● **WHAT THE EXERCISE ASKS**
Your answer should repeat the listing in full, with no line missing or altered.

● **SUPPLIED RECORDS**
○ ○ ○ ○ ○ ○ ○

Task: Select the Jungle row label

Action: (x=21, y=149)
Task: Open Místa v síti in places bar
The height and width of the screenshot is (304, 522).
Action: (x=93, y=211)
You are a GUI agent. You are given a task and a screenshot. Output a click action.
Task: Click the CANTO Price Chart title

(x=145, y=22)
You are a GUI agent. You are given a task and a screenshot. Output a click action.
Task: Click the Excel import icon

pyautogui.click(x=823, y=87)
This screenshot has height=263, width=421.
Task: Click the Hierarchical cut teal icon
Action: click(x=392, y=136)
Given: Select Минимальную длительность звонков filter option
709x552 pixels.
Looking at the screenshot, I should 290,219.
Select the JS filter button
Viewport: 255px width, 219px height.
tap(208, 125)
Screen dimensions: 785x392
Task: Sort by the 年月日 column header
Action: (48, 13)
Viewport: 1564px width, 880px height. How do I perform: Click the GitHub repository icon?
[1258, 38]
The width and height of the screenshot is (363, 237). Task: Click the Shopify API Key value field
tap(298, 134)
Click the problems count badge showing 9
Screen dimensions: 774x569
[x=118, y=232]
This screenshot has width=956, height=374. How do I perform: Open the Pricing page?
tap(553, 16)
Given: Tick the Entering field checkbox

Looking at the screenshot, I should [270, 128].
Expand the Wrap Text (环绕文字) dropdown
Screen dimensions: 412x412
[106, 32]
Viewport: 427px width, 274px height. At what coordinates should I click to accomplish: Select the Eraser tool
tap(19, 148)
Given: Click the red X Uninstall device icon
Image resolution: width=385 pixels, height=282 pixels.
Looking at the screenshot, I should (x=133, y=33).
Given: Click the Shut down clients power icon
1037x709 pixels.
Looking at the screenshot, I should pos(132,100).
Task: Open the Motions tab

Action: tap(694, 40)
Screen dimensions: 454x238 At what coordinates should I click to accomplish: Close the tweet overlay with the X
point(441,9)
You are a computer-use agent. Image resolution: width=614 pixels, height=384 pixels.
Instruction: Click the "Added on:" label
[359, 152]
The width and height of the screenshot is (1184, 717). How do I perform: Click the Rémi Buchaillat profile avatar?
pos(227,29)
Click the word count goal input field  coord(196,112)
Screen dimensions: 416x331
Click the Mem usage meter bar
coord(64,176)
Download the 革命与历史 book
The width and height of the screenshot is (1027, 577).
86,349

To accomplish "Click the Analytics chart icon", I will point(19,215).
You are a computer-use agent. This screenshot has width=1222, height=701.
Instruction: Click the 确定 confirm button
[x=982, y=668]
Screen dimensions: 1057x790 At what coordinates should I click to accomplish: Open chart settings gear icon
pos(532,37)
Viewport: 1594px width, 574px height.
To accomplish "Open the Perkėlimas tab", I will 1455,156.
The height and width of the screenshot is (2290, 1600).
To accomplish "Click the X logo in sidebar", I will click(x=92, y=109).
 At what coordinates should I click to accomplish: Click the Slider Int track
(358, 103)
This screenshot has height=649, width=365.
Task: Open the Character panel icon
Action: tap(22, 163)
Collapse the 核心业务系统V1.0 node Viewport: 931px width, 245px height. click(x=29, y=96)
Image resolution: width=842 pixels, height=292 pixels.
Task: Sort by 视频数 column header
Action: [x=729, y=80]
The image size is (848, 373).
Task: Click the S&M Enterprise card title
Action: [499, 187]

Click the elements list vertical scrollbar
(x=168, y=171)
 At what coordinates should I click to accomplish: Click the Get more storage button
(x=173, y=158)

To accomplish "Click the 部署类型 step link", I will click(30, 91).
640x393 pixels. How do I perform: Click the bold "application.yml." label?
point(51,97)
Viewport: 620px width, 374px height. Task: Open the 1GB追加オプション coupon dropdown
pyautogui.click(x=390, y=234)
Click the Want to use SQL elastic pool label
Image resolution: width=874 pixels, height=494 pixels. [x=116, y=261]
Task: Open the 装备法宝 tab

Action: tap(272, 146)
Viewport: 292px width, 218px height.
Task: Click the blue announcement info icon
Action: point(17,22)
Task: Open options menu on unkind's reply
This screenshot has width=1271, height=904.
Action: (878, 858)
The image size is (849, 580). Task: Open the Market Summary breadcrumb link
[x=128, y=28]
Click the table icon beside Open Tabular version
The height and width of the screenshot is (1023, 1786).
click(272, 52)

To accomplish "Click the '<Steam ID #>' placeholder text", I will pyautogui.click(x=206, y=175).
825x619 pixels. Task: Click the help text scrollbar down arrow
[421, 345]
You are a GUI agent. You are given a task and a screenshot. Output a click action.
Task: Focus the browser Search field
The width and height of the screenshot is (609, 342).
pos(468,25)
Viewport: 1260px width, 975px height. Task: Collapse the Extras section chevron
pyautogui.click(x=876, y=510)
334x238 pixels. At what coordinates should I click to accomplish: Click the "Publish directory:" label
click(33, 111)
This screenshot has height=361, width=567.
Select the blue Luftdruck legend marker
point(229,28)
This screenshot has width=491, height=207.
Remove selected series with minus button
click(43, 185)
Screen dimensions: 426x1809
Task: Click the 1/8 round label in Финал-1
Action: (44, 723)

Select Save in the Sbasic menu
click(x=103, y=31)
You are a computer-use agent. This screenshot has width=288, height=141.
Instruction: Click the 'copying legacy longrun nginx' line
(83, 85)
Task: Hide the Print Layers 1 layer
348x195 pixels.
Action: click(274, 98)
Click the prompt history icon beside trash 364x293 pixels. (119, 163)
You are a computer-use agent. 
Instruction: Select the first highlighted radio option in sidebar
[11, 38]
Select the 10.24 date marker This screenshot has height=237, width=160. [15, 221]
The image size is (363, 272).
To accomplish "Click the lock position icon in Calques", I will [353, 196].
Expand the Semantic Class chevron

○ ○ ○ ○ ○ ○ ○

● **PROBLEM SOLUTION**
Task: Select the Jungle row label

Action: (x=21, y=149)
Task: Open Místa v síti in places bar
The height and width of the screenshot is (304, 522).
Action: (x=93, y=211)
You are a GUI agent. You are given a task and a screenshot. Output a click action.
Task: Click the CANTO Price Chart title

(x=145, y=22)
You are a GUI agent. You are given a task and a screenshot. Output a click action.
Task: Click the Excel import icon

pyautogui.click(x=823, y=87)
This screenshot has height=263, width=421.
Task: Click the Hierarchical cut teal icon
Action: click(x=392, y=136)
Given: Select Минимальную длительность звонков filter option
709x552 pixels.
Looking at the screenshot, I should 290,219.
Select the JS filter button
Viewport: 255px width, 219px height.
tap(208, 125)
Screen dimensions: 785x392
Task: Sort by the 年月日 column header
Action: (48, 13)
Viewport: 1564px width, 880px height. How do I perform: Click the GitHub repository icon?
[1258, 38]
The width and height of the screenshot is (363, 237). Task: Click the Shopify API Key value field
tap(298, 134)
Click the problems count badge showing 9
Screen dimensions: 774x569
[x=118, y=232]
This screenshot has width=956, height=374. How do I perform: Open the Pricing page?
tap(553, 16)
Given: Tick the Entering field checkbox

Looking at the screenshot, I should [270, 128].
Expand the Wrap Text (环绕文字) dropdown
Screen dimensions: 412x412
[106, 32]
Viewport: 427px width, 274px height. At what coordinates should I click to accomplish: Select the Eraser tool
tap(19, 148)
Given: Click the red X Uninstall device icon
Image resolution: width=385 pixels, height=282 pixels.
Looking at the screenshot, I should (x=133, y=33).
Given: Click the Shut down clients power icon
1037x709 pixels.
Looking at the screenshot, I should pos(132,100).
Task: Open the Motions tab

Action: tap(694, 40)
Screen dimensions: 454x238 At what coordinates should I click to accomplish: Close the tweet overlay with the X
point(441,9)
You are a computer-use agent. Image resolution: width=614 pixels, height=384 pixels.
Instruction: Click the "Added on:" label
[359, 152]
The width and height of the screenshot is (1184, 717). How do I perform: Click the Rémi Buchaillat profile avatar?
pos(227,29)
Click the word count goal input field  coord(196,112)
Screen dimensions: 416x331
Click the Mem usage meter bar
coord(64,176)
Download the 革命与历史 book
The width and height of the screenshot is (1027, 577).
86,349

To accomplish "Click the Analytics chart icon", I will point(19,215).
You are a computer-use agent. This screenshot has width=1222, height=701.
Instruction: Click the 确定 confirm button
[x=982, y=668]
Screen dimensions: 1057x790 At what coordinates should I click to accomplish: Open chart settings gear icon
pos(532,37)
Viewport: 1594px width, 574px height.
To accomplish "Open the Perkėlimas tab", I will 1455,156.
The height and width of the screenshot is (2290, 1600).
To accomplish "Click the X logo in sidebar", I will click(x=92, y=109).
 At what coordinates should I click to accomplish: Click the Slider Int track
(358, 103)
This screenshot has height=649, width=365.
Task: Open the Character panel icon
Action: tap(22, 163)
Collapse the 核心业务系统V1.0 node Viewport: 931px width, 245px height. click(x=29, y=96)
Image resolution: width=842 pixels, height=292 pixels.
Task: Sort by 视频数 column header
Action: [x=729, y=80]
The image size is (848, 373).
Task: Click the S&M Enterprise card title
Action: [499, 187]

Click the elements list vertical scrollbar
(x=168, y=171)
 At what coordinates should I click to accomplish: Click the Get more storage button
(x=173, y=158)

To accomplish "Click the 部署类型 step link", I will click(30, 91).
640x393 pixels. How do I perform: Click the bold "application.yml." label?
point(51,97)
Viewport: 620px width, 374px height. Task: Open the 1GB追加オプション coupon dropdown
pyautogui.click(x=390, y=234)
Click the Want to use SQL elastic pool label
Image resolution: width=874 pixels, height=494 pixels. [x=116, y=261]
Task: Open the 装备法宝 tab

Action: tap(272, 146)
Viewport: 292px width, 218px height.
Task: Click the blue announcement info icon
Action: point(17,22)
Task: Open options menu on unkind's reply
This screenshot has width=1271, height=904.
Action: (878, 858)
The image size is (849, 580). Task: Open the Market Summary breadcrumb link
[x=128, y=28]
Click the table icon beside Open Tabular version
The height and width of the screenshot is (1023, 1786).
click(272, 52)

To accomplish "Click the '<Steam ID #>' placeholder text", I will pyautogui.click(x=206, y=175).
825x619 pixels. Task: Click the help text scrollbar down arrow
[421, 345]
You are a GUI agent. You are given a task and a screenshot. Output a click action.
Task: Focus the browser Search field
The width and height of the screenshot is (609, 342).
pos(468,25)
Viewport: 1260px width, 975px height. Task: Collapse the Extras section chevron
pyautogui.click(x=876, y=510)
334x238 pixels. At what coordinates should I click to accomplish: Click the "Publish directory:" label
click(33, 111)
This screenshot has height=361, width=567.
Select the blue Luftdruck legend marker
point(229,28)
This screenshot has width=491, height=207.
Remove selected series with minus button
click(43, 185)
Screen dimensions: 426x1809
Task: Click the 1/8 round label in Финал-1
Action: (44, 723)

Select Save in the Sbasic menu
click(x=103, y=31)
You are a computer-use agent. This screenshot has width=288, height=141.
Instruction: Click the 'copying legacy longrun nginx' line
(83, 85)
Task: Hide the Print Layers 1 layer
348x195 pixels.
Action: click(274, 98)
Click the prompt history icon beside trash 364x293 pixels. (119, 163)
You are a computer-use agent. 
Instruction: Select the first highlighted radio option in sidebar
[11, 38]
Select the 10.24 date marker This screenshot has height=237, width=160. [15, 221]
The image size is (363, 272).
To accomplish "Click the lock position icon in Calques", I will [353, 196].
Expand the Semantic Class chevron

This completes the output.